### [Постановка задачи]
Чем, согласно фрагменту, представитель Министерства иностранных дел объясняет вывод войск из Сирии?

### [Фрагмент для чтения]
Кремль выводит из Сирии авиацию. В популярном политическом ток-шоу Владимира Соловьева мнимый оппозиционер Владимир Жириновский мечет громы и молнии, что Россию в очередной раз обыграли и сломили США, что это огромный провал, и скоро у Москвы отнимут последние крохи ее влияния на Ближнем Востоке. Позже представитель министерства обороны заявляет, что мы выходим, так как поставленная задача выполнена: благодаря российскому оружию переломлен хребет «Исламского государства». А представитель того же правительства, но из Министерства иностранных дел, говорит нечто третье, что войска выходят в результате согласованной операции с Америкой в сфере борьбы с международным терроризмом. 

Когда началась война в Донбассе, телевидение постоянно показывало мертвых детей, рассказывая, что это жертвы украинской армии, которую оснастила и обучила американская разведка. Это было призвано вызвать естественную реакцию: каждый, кто видит мертвого ребенка, невинные жертвы, инстинктивно жаждет мести. Но на тех же каналах начали звучать комментарии российских политиков, говоривших о том, что каждый, кто призывает Россию к войне с Украиной, — наверняка агент ЦРУ. Дезориентированный зритель не понимает, что происходит на самом деле. Если и там агенты, и тут агенты, он решает, что лучше ни во что не вмешиваться. Этого власть и добивается: убедить людей, что политика — грязное занятие, так что лучше накопать в огороде картошки, сходить на рыбалку, выпить рюмку, и все как-то само устроится. 

В более широкой перспективе эта политика опирается на чисто постмодернистские тезисы и выступает с критикой прежних форм власти и мышления о западной цивилизации. Она искажает идентичность и культурные ценности Запада, создавая впечатление относительности всего. Международные договоры — это клочки бумаги, которые можно в любой момент заменить на новые клочки, права человека — пустая риторика, а международная финансовая система — основанная на обмане пустышка.

Упрощая, нарратив таков: да, мы знаем, и вы знаете, что наша российская система — это театр с декорациями, заменяющими реальные институты и механизмы, но таков мир! Взгляните, как это работает на Западе. Америка нападает на Ирак из-за химического оружия, которого там нет, а в Гуантанамо избивают хуже, чем в милиции. А какая ерунда Европейский Союз! Германия обокрала Грецию, Англия хочет обокрасть континент, Брюссель размышляет, как женить мужчин с мужчинами и женщин с женщинами, так что полиция защищает гей-парады вместо того, чтобы ловить террористов. А коррупция? Посмотрите на ФИФА! К этому добавляется солидная доза теорий заговора о сетях корпораций, банков, масонов, спецслужб. 

— Мы должны стать распорядителями церемонии, взять символы под свой контроль и заняться режиссурой спектакля о постмодернизме.

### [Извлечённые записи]
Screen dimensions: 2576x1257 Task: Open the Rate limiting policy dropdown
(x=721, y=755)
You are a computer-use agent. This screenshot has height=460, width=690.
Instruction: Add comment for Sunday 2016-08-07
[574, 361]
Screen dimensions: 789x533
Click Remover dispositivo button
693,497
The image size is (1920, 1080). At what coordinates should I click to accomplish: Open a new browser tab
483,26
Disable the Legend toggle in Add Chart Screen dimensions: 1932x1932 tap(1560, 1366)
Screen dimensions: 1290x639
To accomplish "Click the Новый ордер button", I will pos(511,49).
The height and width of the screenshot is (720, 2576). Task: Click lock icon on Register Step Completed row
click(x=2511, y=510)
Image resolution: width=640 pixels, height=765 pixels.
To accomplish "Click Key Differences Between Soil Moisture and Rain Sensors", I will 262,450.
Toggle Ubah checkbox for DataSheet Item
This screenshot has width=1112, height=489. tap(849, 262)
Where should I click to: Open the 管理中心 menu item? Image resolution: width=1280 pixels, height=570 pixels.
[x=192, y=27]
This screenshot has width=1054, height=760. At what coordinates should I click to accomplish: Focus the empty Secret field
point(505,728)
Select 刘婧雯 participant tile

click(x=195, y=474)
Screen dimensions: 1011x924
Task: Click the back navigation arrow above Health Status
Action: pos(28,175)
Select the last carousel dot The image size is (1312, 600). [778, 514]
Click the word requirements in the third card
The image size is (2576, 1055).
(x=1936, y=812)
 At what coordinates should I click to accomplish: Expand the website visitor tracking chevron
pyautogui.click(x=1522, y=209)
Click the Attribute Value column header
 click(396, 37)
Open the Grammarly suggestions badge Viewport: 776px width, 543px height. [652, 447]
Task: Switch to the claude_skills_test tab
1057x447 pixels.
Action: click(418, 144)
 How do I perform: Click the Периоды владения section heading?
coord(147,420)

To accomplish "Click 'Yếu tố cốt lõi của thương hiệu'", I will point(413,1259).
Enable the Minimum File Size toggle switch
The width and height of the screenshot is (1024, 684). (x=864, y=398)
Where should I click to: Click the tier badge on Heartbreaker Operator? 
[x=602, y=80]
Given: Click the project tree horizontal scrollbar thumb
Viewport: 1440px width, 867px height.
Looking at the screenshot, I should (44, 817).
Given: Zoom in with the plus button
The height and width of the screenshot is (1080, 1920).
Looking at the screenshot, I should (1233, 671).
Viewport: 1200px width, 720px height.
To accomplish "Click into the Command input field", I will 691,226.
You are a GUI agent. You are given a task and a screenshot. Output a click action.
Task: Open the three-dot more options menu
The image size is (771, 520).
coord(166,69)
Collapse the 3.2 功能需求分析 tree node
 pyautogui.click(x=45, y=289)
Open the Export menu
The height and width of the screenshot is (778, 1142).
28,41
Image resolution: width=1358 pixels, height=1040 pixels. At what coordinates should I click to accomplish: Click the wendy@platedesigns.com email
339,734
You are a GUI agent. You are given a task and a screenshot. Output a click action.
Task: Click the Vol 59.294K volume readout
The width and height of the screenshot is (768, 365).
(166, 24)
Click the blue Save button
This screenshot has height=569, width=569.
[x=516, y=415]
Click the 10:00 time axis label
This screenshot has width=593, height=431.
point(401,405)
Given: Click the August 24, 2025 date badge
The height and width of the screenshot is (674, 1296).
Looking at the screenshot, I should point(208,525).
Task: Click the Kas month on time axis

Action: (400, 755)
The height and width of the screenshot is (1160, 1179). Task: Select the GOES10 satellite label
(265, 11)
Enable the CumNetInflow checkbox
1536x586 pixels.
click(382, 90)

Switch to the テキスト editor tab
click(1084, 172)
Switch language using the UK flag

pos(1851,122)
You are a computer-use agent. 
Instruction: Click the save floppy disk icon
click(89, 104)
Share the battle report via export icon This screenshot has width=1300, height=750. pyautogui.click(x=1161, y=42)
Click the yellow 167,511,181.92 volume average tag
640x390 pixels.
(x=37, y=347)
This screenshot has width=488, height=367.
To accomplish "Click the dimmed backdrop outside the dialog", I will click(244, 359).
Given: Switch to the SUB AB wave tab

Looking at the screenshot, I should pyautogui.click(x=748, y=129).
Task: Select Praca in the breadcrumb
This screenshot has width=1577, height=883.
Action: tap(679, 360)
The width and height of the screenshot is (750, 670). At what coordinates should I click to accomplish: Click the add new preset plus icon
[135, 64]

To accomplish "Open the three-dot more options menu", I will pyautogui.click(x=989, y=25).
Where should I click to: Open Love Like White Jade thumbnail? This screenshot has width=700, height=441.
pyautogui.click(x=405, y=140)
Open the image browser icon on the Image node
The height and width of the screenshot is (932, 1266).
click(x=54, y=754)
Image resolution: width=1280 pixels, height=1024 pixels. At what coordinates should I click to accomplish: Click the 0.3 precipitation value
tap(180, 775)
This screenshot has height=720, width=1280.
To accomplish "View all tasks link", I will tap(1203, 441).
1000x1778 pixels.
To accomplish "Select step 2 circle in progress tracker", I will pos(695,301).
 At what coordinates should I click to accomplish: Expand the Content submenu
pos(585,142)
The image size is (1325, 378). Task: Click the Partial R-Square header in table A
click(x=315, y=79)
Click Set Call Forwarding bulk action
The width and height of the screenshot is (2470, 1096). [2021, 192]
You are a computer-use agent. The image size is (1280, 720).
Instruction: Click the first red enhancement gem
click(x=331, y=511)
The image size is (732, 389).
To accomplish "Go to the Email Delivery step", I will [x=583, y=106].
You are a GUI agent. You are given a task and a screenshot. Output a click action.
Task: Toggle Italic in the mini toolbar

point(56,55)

### [Правильный результат]
Тем, что войска выходят в результате согласованной с Америкой операции в сфере борьбы с международным терроризмом.